==== Exercise input
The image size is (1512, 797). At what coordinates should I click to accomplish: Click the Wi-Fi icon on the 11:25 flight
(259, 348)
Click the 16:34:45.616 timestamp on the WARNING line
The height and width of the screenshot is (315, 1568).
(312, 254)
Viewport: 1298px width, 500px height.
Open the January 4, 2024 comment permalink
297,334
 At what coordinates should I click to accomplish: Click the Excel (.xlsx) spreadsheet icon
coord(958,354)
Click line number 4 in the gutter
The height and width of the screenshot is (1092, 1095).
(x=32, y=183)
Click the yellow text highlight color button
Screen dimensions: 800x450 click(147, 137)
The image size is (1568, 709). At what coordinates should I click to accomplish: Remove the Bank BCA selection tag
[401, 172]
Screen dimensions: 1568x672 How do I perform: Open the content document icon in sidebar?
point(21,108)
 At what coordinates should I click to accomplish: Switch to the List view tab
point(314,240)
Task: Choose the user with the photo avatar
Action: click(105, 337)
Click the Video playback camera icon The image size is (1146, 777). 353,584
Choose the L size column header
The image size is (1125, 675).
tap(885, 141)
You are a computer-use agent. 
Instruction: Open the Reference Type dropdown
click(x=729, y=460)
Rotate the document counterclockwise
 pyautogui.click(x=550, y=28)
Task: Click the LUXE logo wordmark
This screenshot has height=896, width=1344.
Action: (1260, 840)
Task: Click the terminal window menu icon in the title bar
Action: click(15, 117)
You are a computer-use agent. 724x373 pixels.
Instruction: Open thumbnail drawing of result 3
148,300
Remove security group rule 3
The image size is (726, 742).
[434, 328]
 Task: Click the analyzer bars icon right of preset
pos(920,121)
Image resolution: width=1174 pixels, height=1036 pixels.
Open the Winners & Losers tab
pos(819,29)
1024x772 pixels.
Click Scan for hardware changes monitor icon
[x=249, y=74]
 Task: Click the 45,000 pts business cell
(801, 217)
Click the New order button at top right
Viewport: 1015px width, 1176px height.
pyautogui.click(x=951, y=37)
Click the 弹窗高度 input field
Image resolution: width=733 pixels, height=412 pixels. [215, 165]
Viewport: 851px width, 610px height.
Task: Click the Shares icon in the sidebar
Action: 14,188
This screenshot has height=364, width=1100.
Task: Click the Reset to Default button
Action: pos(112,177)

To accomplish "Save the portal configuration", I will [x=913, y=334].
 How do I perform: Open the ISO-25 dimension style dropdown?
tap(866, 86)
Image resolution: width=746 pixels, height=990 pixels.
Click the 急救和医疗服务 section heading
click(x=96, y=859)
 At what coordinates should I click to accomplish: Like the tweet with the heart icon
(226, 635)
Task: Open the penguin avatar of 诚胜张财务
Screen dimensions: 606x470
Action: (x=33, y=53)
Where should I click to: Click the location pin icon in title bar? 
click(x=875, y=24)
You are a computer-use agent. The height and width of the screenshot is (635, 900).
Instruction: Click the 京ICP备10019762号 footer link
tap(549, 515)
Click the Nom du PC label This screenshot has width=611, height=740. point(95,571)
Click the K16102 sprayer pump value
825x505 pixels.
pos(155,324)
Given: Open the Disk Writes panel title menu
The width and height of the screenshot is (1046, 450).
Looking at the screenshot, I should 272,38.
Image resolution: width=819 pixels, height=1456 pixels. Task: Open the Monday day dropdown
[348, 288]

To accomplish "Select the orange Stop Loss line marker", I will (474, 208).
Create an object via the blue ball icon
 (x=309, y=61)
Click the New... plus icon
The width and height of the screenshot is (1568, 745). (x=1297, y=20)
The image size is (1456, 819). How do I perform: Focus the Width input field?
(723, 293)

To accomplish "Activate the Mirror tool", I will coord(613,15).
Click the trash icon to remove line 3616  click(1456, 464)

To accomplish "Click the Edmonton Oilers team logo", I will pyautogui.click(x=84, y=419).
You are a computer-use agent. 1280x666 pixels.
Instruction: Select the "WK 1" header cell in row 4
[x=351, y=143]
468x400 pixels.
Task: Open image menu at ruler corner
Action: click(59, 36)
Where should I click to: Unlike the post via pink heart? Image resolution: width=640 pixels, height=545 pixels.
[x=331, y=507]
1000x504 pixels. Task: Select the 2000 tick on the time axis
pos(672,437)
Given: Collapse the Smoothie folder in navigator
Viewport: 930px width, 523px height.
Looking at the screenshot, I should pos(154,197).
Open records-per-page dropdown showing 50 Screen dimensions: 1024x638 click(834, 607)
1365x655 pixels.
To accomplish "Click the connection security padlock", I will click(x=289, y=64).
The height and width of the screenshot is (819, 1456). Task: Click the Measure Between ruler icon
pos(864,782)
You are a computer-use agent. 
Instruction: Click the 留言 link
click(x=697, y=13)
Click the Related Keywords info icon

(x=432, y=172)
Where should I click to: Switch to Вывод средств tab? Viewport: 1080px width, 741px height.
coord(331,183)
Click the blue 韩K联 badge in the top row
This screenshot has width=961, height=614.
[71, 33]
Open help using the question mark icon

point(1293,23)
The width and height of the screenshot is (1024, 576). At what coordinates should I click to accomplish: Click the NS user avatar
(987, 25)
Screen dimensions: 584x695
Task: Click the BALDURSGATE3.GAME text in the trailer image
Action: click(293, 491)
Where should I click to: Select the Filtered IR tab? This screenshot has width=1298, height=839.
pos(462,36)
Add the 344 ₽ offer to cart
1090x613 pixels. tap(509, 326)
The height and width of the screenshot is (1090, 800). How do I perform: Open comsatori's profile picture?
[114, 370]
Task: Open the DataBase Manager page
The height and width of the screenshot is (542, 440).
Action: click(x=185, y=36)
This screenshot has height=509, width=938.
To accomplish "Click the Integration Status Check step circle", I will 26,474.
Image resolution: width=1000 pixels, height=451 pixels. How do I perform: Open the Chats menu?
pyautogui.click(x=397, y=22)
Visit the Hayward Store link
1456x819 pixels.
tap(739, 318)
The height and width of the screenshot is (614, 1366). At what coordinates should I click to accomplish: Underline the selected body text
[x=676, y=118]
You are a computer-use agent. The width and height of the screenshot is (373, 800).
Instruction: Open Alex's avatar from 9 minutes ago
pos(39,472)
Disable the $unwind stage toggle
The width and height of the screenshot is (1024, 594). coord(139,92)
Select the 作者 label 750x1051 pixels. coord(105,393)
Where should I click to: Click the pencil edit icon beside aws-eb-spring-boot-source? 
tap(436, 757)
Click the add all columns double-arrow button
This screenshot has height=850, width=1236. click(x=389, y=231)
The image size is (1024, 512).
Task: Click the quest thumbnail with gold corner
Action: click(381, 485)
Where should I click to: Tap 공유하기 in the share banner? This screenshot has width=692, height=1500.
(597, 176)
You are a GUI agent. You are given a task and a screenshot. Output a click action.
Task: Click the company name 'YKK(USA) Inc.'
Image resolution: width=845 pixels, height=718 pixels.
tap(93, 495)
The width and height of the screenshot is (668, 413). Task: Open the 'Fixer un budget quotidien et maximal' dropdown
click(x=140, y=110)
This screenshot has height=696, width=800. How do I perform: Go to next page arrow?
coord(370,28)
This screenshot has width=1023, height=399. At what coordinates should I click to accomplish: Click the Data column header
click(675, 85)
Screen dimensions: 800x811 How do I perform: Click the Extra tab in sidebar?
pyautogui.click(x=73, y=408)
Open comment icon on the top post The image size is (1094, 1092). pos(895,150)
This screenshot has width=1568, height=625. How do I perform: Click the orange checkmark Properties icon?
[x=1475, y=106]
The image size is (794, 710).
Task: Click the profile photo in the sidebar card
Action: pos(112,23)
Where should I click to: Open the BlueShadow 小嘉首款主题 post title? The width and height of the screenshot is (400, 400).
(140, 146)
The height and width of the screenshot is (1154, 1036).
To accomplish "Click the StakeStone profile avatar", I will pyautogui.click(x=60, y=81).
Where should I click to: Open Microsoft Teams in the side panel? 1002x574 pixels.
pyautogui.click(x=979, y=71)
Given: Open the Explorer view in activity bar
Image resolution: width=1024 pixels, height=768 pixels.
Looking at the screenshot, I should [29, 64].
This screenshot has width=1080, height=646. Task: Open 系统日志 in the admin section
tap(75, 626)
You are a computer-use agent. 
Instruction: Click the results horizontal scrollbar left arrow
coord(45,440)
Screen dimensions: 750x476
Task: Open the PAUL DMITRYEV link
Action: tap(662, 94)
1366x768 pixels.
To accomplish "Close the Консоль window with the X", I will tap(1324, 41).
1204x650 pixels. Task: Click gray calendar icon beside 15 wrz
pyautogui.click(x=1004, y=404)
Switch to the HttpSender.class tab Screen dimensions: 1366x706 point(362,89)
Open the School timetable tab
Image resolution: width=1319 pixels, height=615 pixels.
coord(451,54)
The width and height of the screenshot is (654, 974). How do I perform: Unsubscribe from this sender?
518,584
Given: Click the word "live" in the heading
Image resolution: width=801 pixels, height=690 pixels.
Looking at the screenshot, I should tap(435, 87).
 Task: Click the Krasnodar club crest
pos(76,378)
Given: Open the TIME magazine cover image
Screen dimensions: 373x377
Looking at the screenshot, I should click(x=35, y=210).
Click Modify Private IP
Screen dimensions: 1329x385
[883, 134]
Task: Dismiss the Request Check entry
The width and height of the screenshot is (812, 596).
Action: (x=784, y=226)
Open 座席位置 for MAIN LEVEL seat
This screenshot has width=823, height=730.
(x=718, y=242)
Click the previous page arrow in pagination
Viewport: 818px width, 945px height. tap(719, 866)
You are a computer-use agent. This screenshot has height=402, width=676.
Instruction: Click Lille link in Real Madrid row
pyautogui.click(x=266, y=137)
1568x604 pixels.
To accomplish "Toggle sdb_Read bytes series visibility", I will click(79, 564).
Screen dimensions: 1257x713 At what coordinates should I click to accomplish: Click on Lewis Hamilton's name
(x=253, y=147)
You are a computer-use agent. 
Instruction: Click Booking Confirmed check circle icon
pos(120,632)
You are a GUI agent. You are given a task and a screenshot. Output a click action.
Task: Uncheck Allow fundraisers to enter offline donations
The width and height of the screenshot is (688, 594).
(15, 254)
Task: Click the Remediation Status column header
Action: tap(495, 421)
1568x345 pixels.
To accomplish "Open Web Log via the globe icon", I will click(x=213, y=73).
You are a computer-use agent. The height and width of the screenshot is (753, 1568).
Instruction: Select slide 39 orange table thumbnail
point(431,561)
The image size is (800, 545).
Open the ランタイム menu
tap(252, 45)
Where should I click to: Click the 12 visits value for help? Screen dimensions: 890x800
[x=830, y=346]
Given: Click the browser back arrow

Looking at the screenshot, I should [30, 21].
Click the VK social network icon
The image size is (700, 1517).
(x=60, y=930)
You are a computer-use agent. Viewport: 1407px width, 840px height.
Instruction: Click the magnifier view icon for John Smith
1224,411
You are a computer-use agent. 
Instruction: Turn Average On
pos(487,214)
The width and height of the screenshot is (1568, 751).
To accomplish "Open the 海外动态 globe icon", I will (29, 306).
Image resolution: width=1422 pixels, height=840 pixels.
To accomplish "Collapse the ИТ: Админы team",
========
> What this task involves:
There is a run of lines above from the one with "Click the New... plus icon" to the one with "1365x655 pixels."; print exactly that run, both ends included, and nothing else.

> Task answer:
Click the New... plus icon
The width and height of the screenshot is (1568, 745). (x=1297, y=20)
The image size is (1456, 819). How do I perform: Focus the Width input field?
(723, 293)

To accomplish "Activate the Mirror tool", I will coord(613,15).
Click the trash icon to remove line 3616  click(1456, 464)

To accomplish "Click the Edmonton Oilers team logo", I will pyautogui.click(x=84, y=419).
You are a computer-use agent. 1280x666 pixels.
Instruction: Select the "WK 1" header cell in row 4
[x=351, y=143]
468x400 pixels.
Task: Open image menu at ruler corner
Action: click(59, 36)
Where should I click to: Unlike the post via pink heart? Image resolution: width=640 pixels, height=545 pixels.
[x=331, y=507]
1000x504 pixels. Task: Select the 2000 tick on the time axis
pos(672,437)
Given: Collapse the Smoothie folder in navigator
Viewport: 930px width, 523px height.
Looking at the screenshot, I should pos(154,197).
Open records-per-page dropdown showing 50 Screen dimensions: 1024x638 click(834, 607)
1365x655 pixels.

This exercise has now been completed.